So naturally, this is also when the GCPD bursts in to arrest them all. "Go!" Oswald barks, and they all scatter, Fries practically carrying her as they run. By some miracle, they manage to shake the police, and make it back to the safehouse in one piece, antidote in hand. Bridgit is already there with a woman Fish doesn't recognize. Oswald is not.  
  
"GCPD took him," Bridgit reports as the woman in green starts looking over Fish's wound. "Strange too."  
  
Fish nods. With Oswald's leg, she's not surprised they caught him, but so long as Harvey can restrain James Gordon, it's not a concern. They have the antidote—all they have to do is include Oswald's safe return as part of their demands to the city council.  
  
A few hours later, it turns out that even that is unnecessary. Her Penguin has always excelled at turning chaotic situations to his advantage, and has evidently escaped, calling for backup in a plot to ensnare Edward Nygma.  
  
Ivy's bandages and poultices work shockingly well, and Fish feels well enough to tag along to watch, hiding by the pier as this strange green man drives up, and marches Oswald to the water at gunpoint. She's too far to hear what they're saying, but she's close enough to see the man pull the trigger; close enough to see something in Oswald's eyes gutter out as he does.  
  
Oswald pulls out a handful of bullets, and she takes it as her cue to emerge, flanked on either side by Ivy and Fries. She says nothing as the two speak, every word dripping with history she isn't privy to. She simply stands silently at Oswald's side as they watch Fries do his work  
  
"You let him point a gun at you." She says when they return to her hideout, ice block in tow.  
  
"Unloaded." He says, already grabbing a bottle and glass off the shelves. "A little trick I picked up from Maroni."  
  
"You knew he would shoot you."  
  
He pours himself two fingers of whiskey, and downs the whole thing, slumping onto the sofa. "I hoped he wouldn't."  
  
She pours herself a glass, and refills his. "Who was he?" She asks. The alcohol is a relief, dulling the pain throbbing along her ribs, but she does her best to keep a clear head for this conversation.  
  
Oswald is silent long enough to drink this 50 year old whiskey like it's water, finishing the glass far too quickly. And then he tells her, about being found in the woods, being nursed back to health, and learning to care for this eager fledgling murderer.  
  
_For some men, love is a source of strength.
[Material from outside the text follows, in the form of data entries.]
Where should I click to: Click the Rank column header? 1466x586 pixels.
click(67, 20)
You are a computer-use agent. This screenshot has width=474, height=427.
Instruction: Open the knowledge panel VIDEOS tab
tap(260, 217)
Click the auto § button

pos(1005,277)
But for you and I it will always be our most crippling weakness._  
  
He tells her about visits to Arkham, long nights spent conversing over dinner at his mansion, the feeling of something slotting into place in his heart as he stares at a slender, bruised neck.  
  
_No matter what she is planning, just remember: penguins eat fish._  
  
He tells her about greed, about longing, about selflessness, about love and loss and grief and rage and pain and pain and pain and pain.  
  
Fish sits by his side as he begins to weep, and pulls him to her, mindful of her injury. With no one to impress or perform for, he is a quiet crier, the only indication of his hurt the tremor in his shoulders, and the occasional hitching sob as he hunches over, leaning into her touch.  
  
There is a part of her that wishes she could teach him to harden his heart, to discard any sentimentality or lingering affection. But it would be utterly hypocritical of her. Sentimentality is the only reason she didn't snap his neck that night under the bridge. Lingering affection is the only reason he didn't put her down in the woods like a rabid dog. They are people who have always worn their bleeding hearts on their sleeves, and they will never change.  
  
Instead, she just holds him close through the night, stroking his hair as he cries.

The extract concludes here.